TASK DIRECTIONS:
Output, word for word, the part of the ECB commentary that starts at "The ECB's introduction" and ends at "banks and governments.".

GIVEN PASSAGE:
────────────────────────────────────────

InvestSMART

Behind the ECB's smoke-and-mirror show

The ECB's introduction of negative interest rates has seen more controversial policy measures quietly slip under the radar.
By · 12 Jun 2014
By ·
12 Jun 2014
comments Comments
Upsell Banner

When the European Central Bank announced its new policy measures last week, most of the commentary focused on the introduction of negative interest rates. From now on, commercial banks depositing funds with the ECB will have to pay a penalty for doing so. Admittedly, this is quite an unusual arrangement. However, it should have been a side story.

While the whole world talked about negative interest rates, the ECB managed to introduce some other policies without creating a big fuss. These other policies show what last week’s intervention was really all about. It had little to do with restoring the fabled monetary transmission mechanism, and everything to do with propping up European banks and governments.

────────────────────────────────────────

PROVIDED RECORDS:
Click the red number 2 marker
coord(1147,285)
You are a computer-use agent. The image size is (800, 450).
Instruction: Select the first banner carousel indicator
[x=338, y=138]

────────────────────────────────────────

RESULT OF THIS TASK:
The ECB's introduction of negative interest rates has seen more controversial policy measures quietly slip under the radar.
By · 12 Jun 2014
By ·
12 Jun 2014
comments Comments
Upsell Banner

When the European Central Bank announced its new policy measures last week, most of the commentary focused on the introduction of negative interest rates. From now on, commercial banks depositing funds with the ECB will have to pay a penalty for doing so. Admittedly, this is quite an unusual arrangement. However, it should have been a side story.

While the whole world talked about negative interest rates, the ECB managed to introduce some other policies without creating a big fuss. These other policies show what last week’s intervention was really all about. It had little to do with restoring the fabled monetary transmission mechanism, and everything to do with propping up European banks and governments.